Pretty much, Nushell is like powershell for unix
@@freeo6242 i don't mind the verbosity because it has great auto complete that gets you like 90% of what you want to type
Aren't they both cross-platform?
@@adriansrfr exactly, you can use powershell on both Linux and Mac
I changed to nushell 6 months ago just to try it. And has been my default ever since. Only thing that is annoying is that they deprecate stuff a lot and I keep have to fix scripts all the time
I hope I'll get to your place. Right now it's mainly fighting the bash muscle memory (exports, open commands, etc)
These are the things i dont like about it.
> It feels like a programming language for some reason.
> It errrors when i try to reference a value that hasn't been declared. Just set it to nul.
> For some reason i have to turn a value into a boolean before i use it in an if statement. Just check for truthy or something
LOL, crabs reinvented awk
They reinvent everything these days 😅
Pretty cool!
Powershell in Rust?
lol so it's basically MS powershell for linux
So... Basically like Powershell?
Powershell uses objects, nushell uses tables.
powershell was the 1st to use structured data. Maybe nushell makes it more ergonomic
I hate the fact that I love PowerShell lol. I’m so ready for Nu to hit 1.0.0
It's not a "maybe", it's a "definitely". PowerShell is an exercise in inconvenience. I'm not going to use nu anytime soon but it looks appealing.
nu is real 👏
Sad my comment was not in the screenshot reel
If I'd let the editor stack all of them it'd be a 15 minute videos piling comments on the screen :)
on a different optic - fancy a new screen saver...?
@@devopstoolbox who doesn't
Id like to see a comparison between nushell and powershell
Not going to take powershell on anytime soon 😅
thats sad because most of programs dont support nushell ..

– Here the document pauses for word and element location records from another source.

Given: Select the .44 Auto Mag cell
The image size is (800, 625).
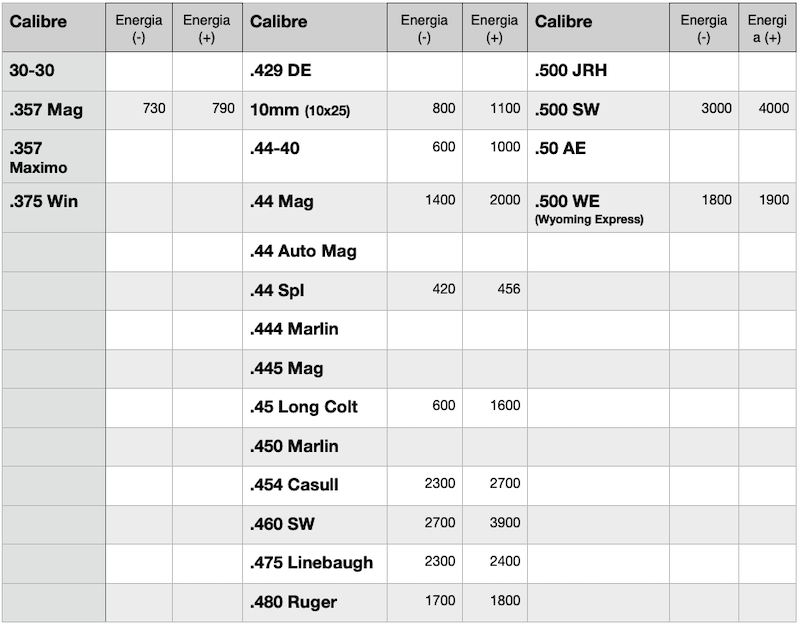Looking at the screenshot, I should click(x=303, y=252).
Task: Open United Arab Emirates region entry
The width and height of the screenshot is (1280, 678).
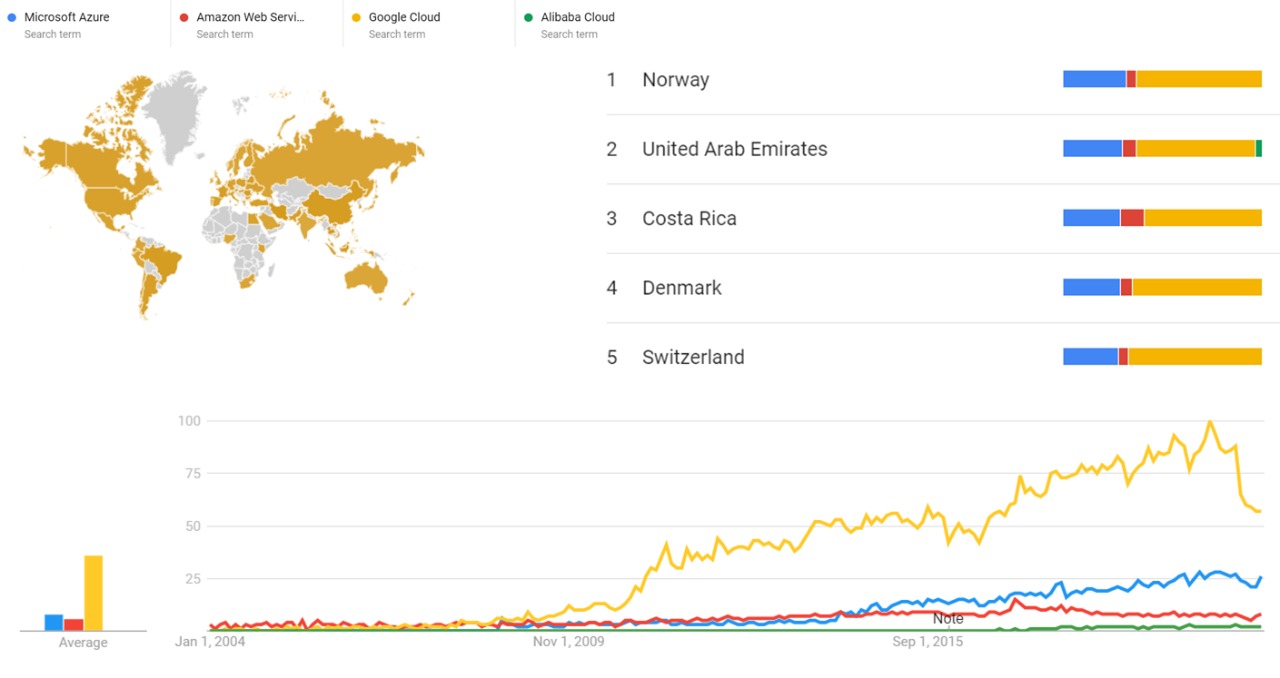Action: click(x=734, y=149)

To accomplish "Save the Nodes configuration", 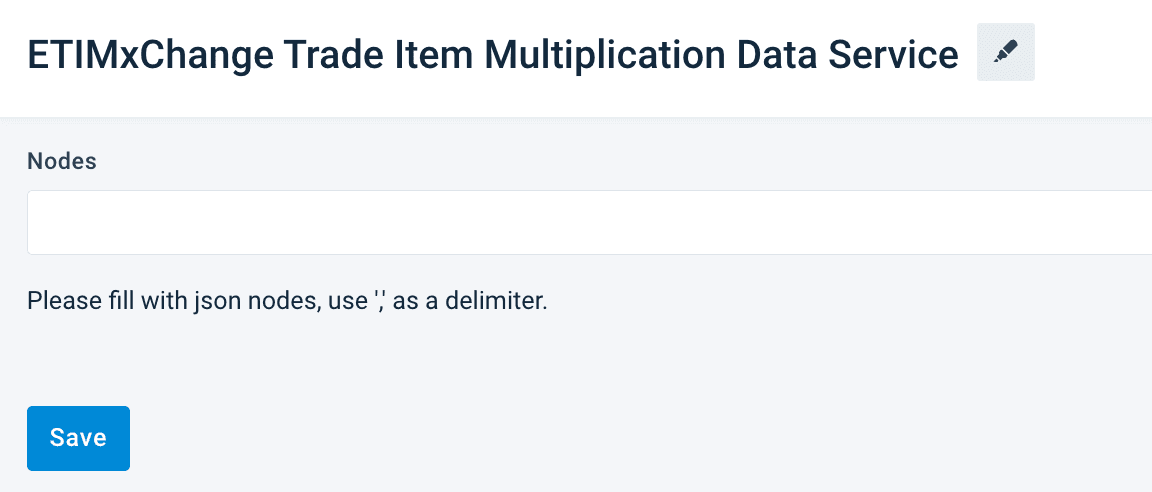I will point(78,438).
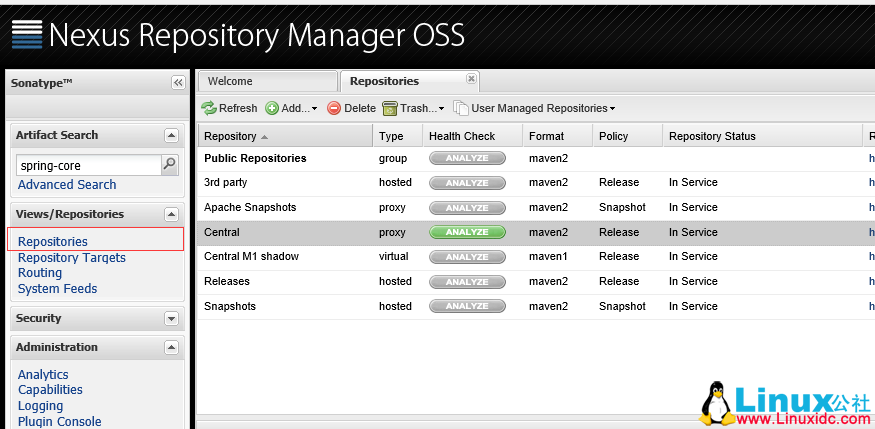Collapse the Artifact Search panel
The height and width of the screenshot is (429, 875).
(x=171, y=135)
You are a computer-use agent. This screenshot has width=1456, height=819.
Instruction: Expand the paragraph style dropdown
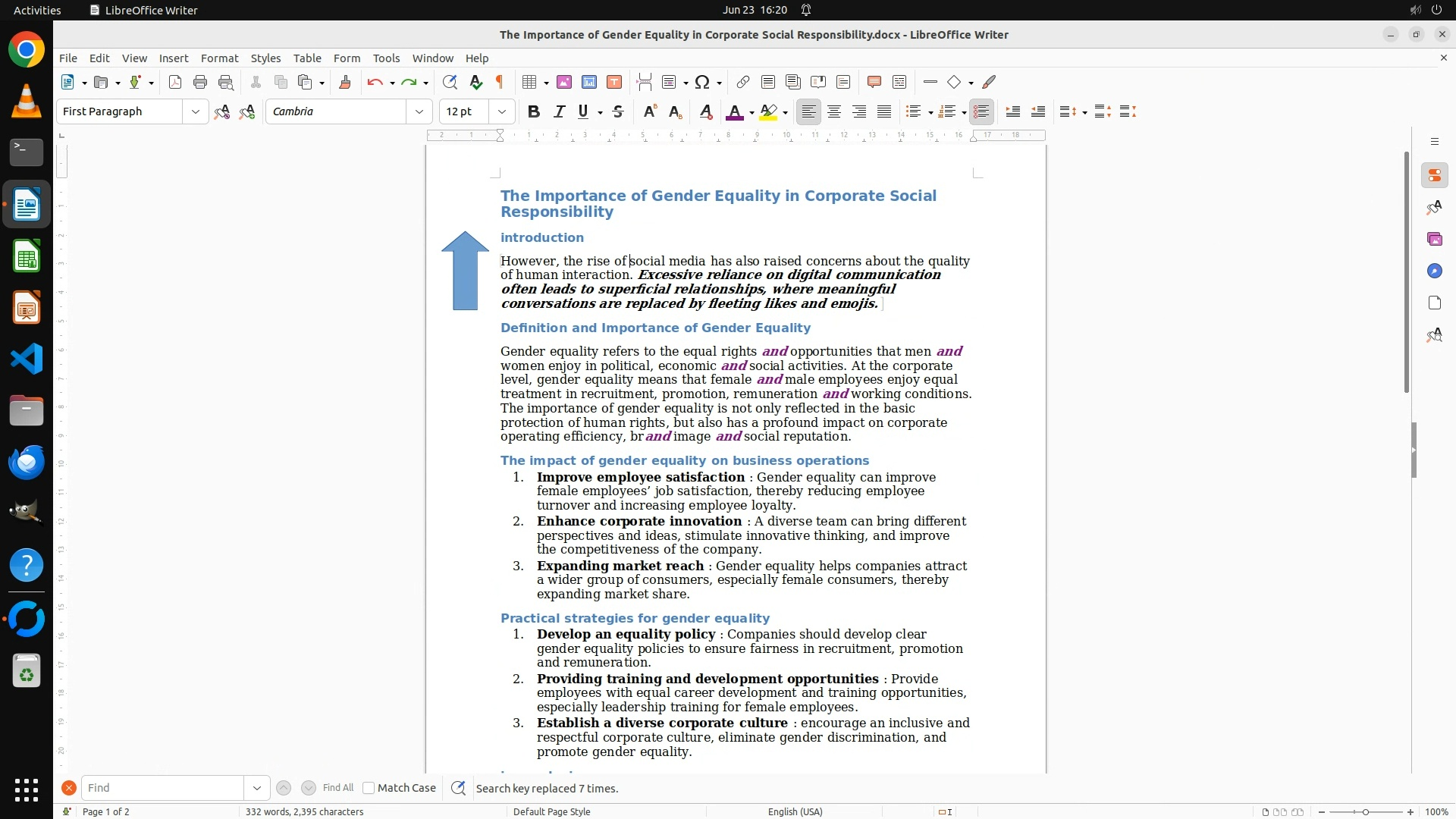click(196, 111)
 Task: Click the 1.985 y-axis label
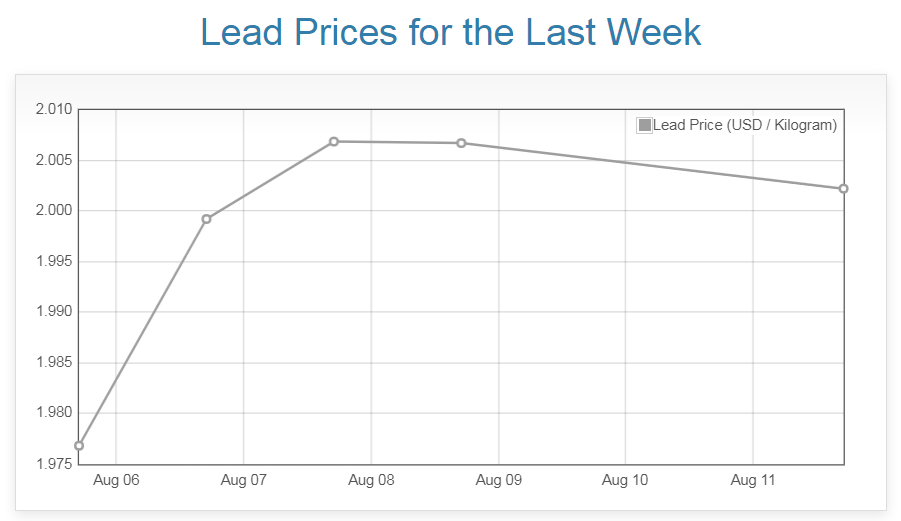pyautogui.click(x=54, y=363)

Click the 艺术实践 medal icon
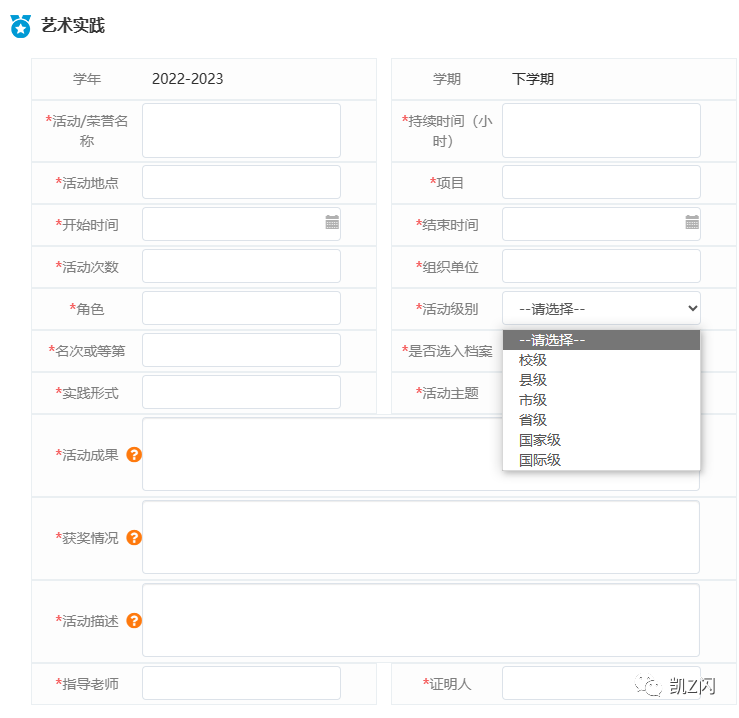coord(20,26)
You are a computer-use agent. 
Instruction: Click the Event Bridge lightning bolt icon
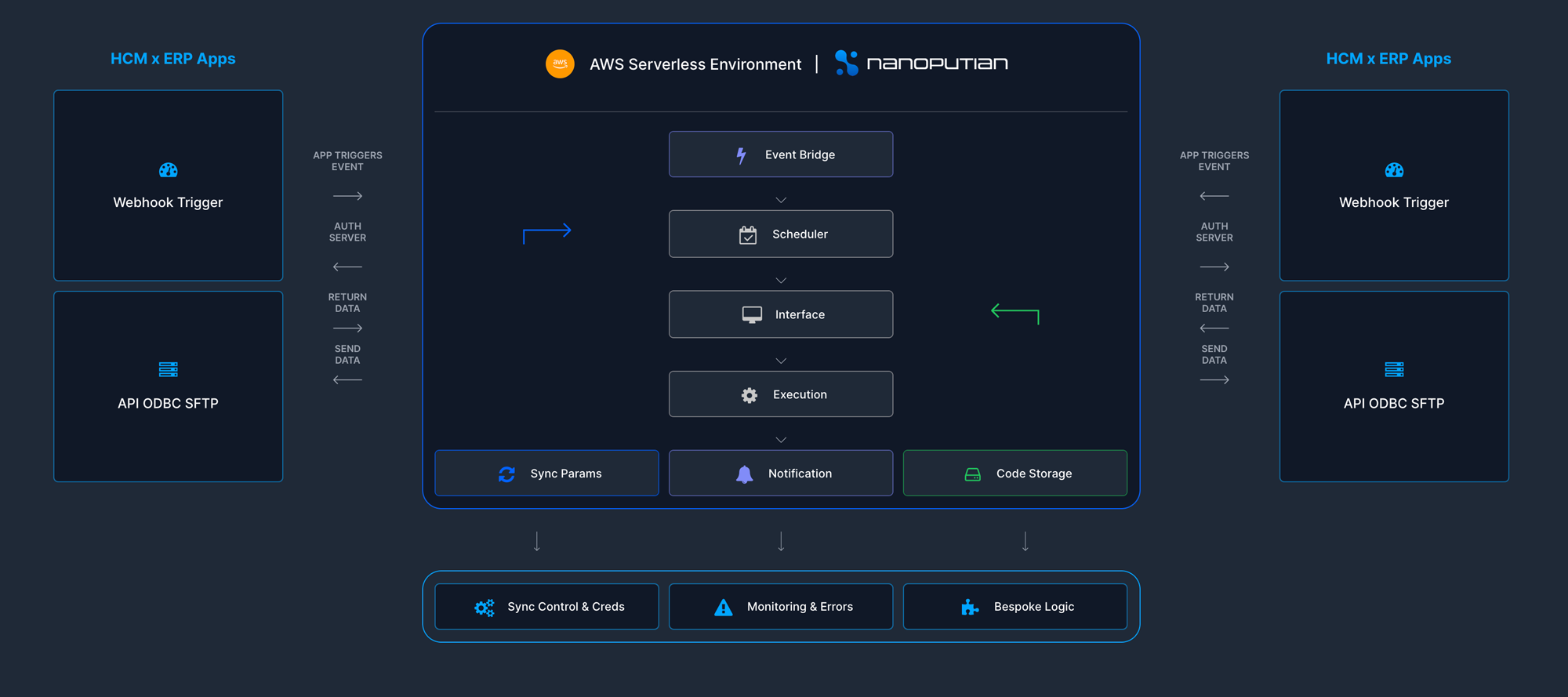click(741, 155)
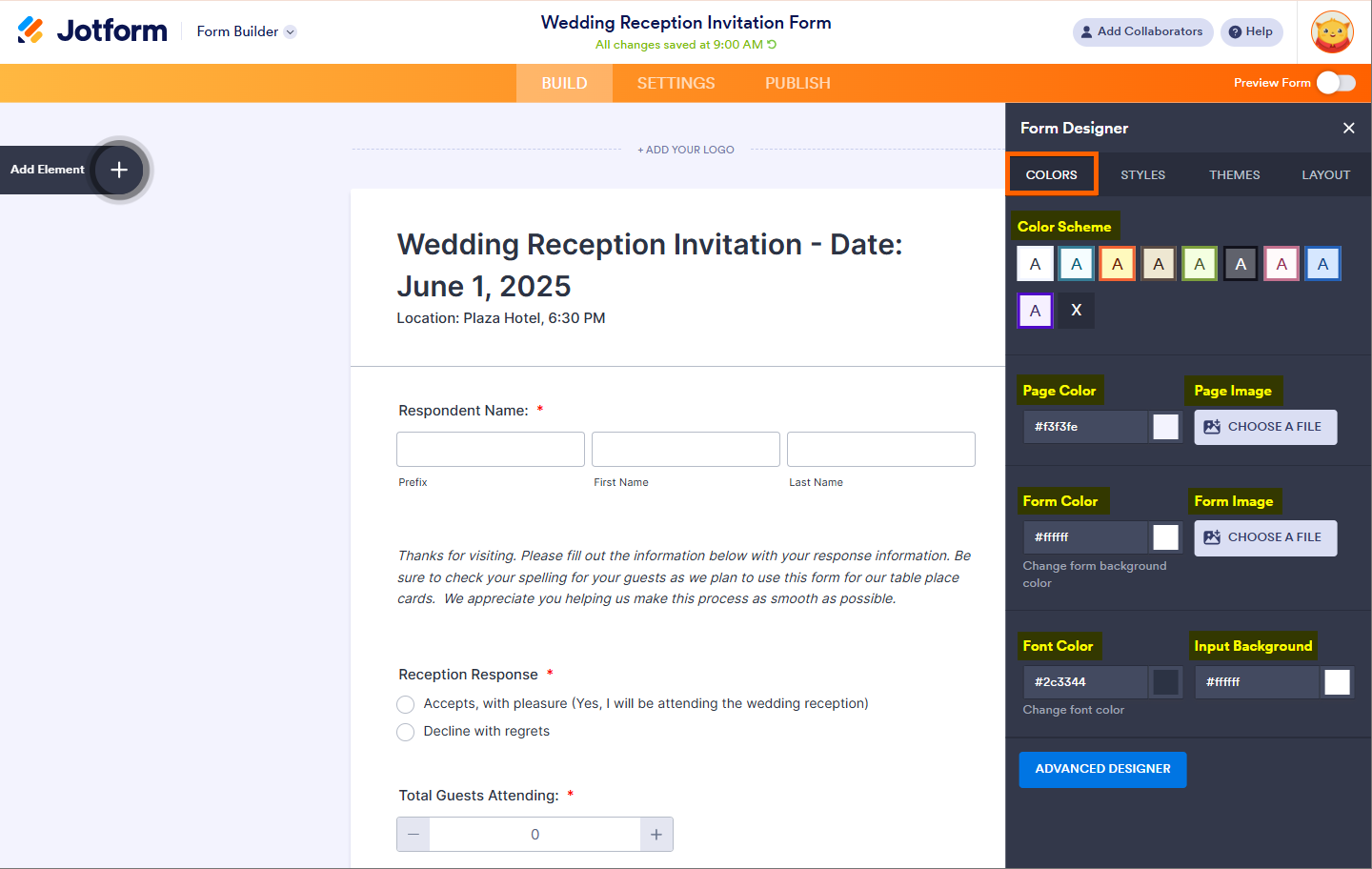Open the THEMES tab in Form Designer
Screen dimensions: 1372x869
(1234, 175)
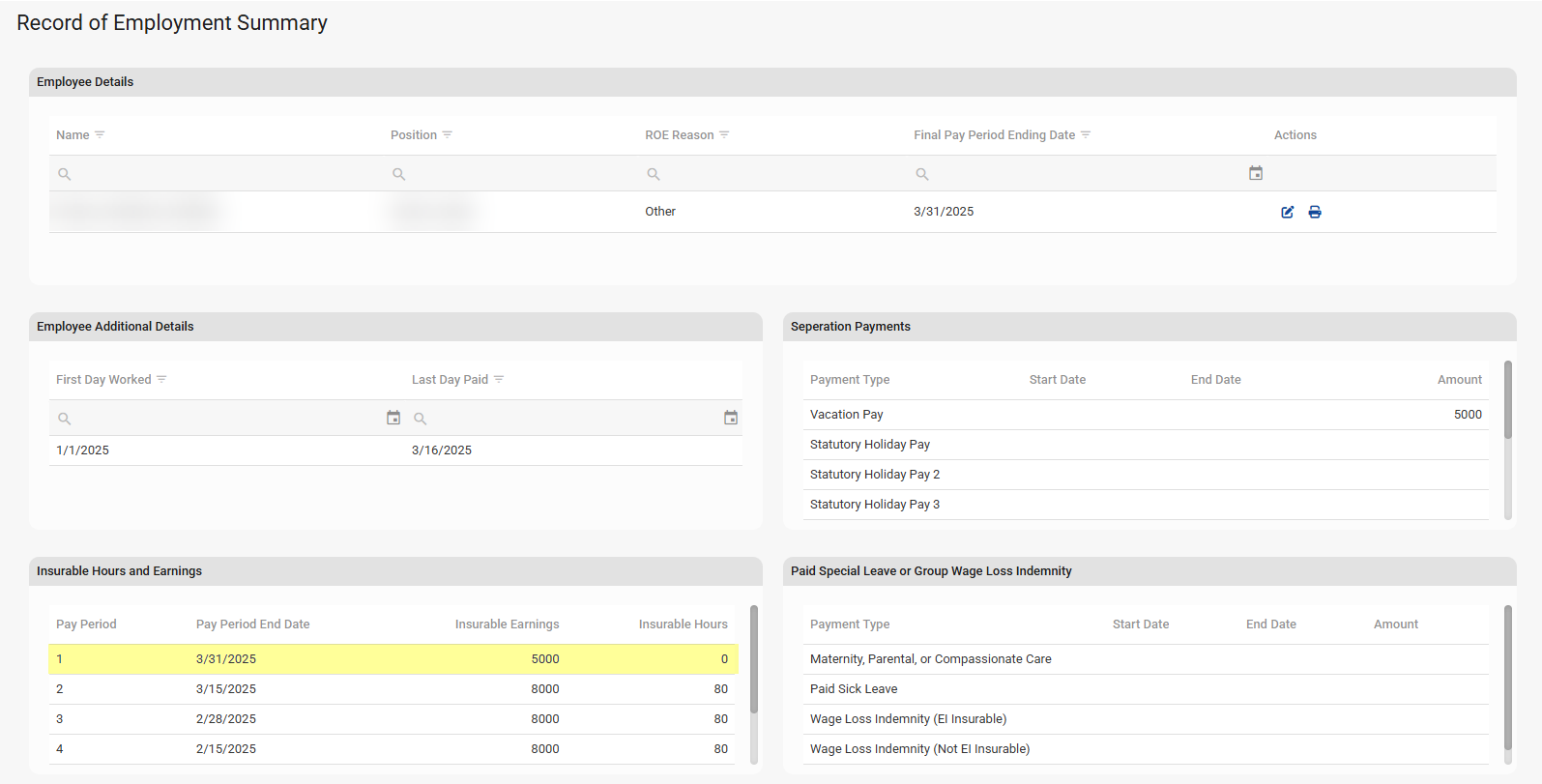This screenshot has height=784, width=1542.
Task: Click the Vacation Pay row
Action: (1145, 415)
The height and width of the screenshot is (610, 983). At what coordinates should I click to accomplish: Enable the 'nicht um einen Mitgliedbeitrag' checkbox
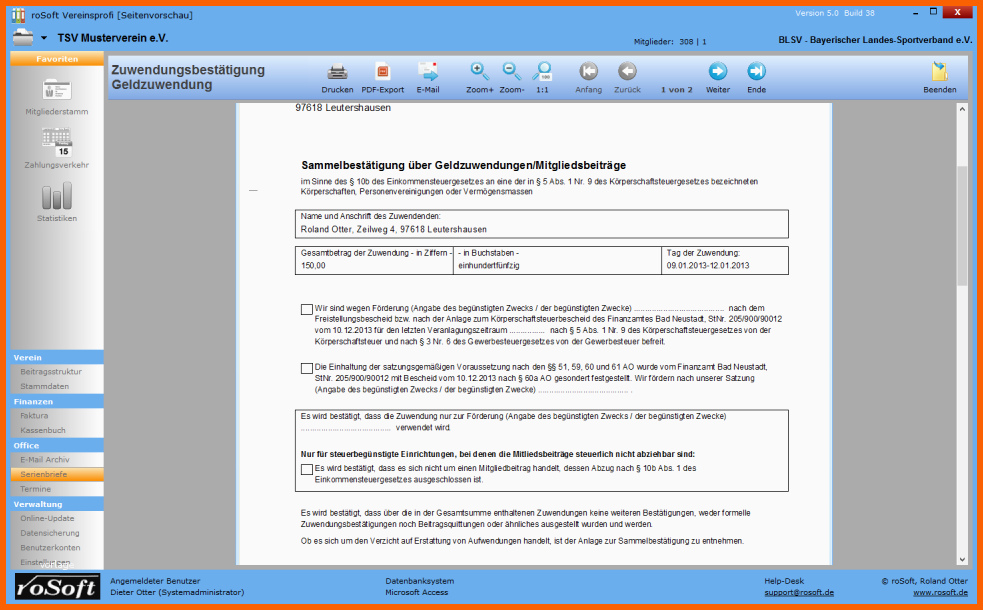coord(306,469)
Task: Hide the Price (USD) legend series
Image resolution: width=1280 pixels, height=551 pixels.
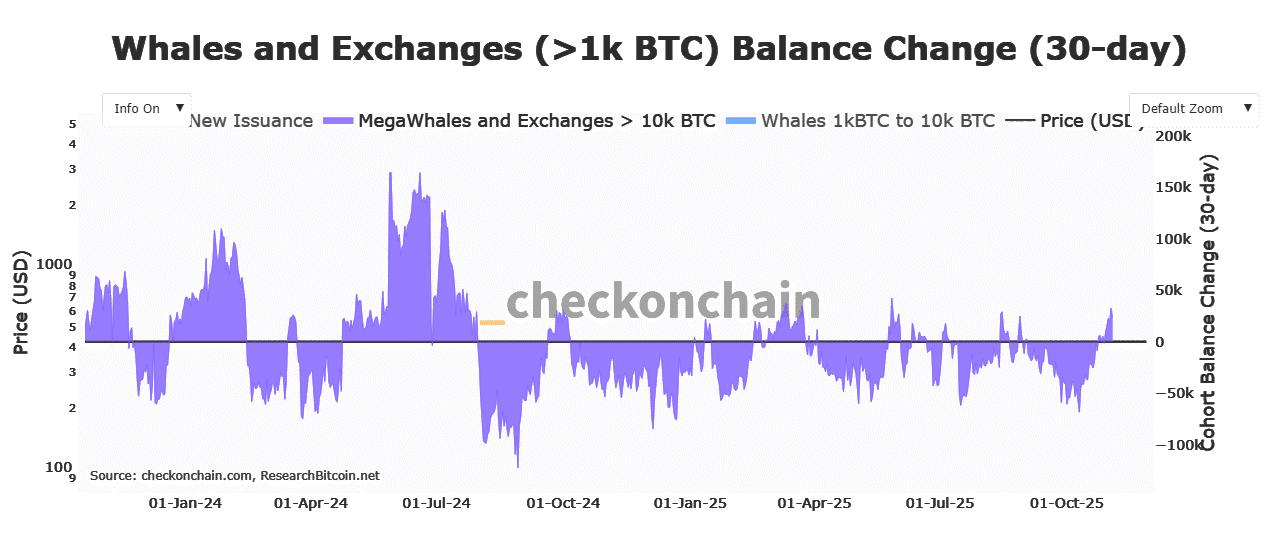Action: click(x=1090, y=121)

for example git, docker ps etc ..
bash is default for a reason
Hmmmm wdym "don't support"? I run nushell and happily using git docker and everything else. I won't stop you from running other tools, and scripts can have an interpreter set anyway
imho, nushell relates to powershell same as fish to zsh
i still prefer zsh and pwsh in daily usage, but after the video probably want to check nushell
Vim mode this vim mode that...
hx mode when?
Do you use plain nix for your config or you use home.nix ?
home.nix
It is like powershell but faster
You should make a video about the `xonsh` shell. That’s the real power 💪, especially if you’re a Python guy. 🐍
Thanks for the idea!
Elvish next?
😅
You'd have to sell it...
I'd never use a shell that's not posix compliant
I thought so too, but what if...
Lets gooooo
Ok now do a comparison to elvish ;)
Worth it?
At this point of time, If only there exist A "First Principle" tool that make me rethink the way I do my things will change something
Unless that everything is perfect nothing will change and I believe things that are already good need not be written rather why not just improve it?
Linux community recreating tools so badly nowadays that only thing left is Linux kernel itself.
like If I have already a good env with
Kitty + tmux + bash/zsh + Neovim
I don't need
Ghostty + zellij + nushell + ...
I guess it's a combination of approach and affinity to adopting new tech and improving the workflow, not always for the best reasons 😅
Me with alacritty + zellij + nushell + helix: :')
I'm glad someone created these newb friendly tools for me I guess.
But yeah once you build a good env not much need to change. Don't think Ghostty adds anything for me.
Ctrl+O
nushell just looks like powershell for people living in denial
Looks more like powershell for beginners.
"Is Nushell Worth The Hype?"
Well.. no, not for me - Thanks for asking :)
Fair enough :)
not a big fan of using this ugly ai art in the video
uhmm what AI art...?
@devopstoolbox the two pictures on the left in the beginning?
another overhype shell
What else is overhyped? I'd love to test it!
How can I show collapsed table when you type "open some.json" ? I can get this with "open some.json | table". Thanks.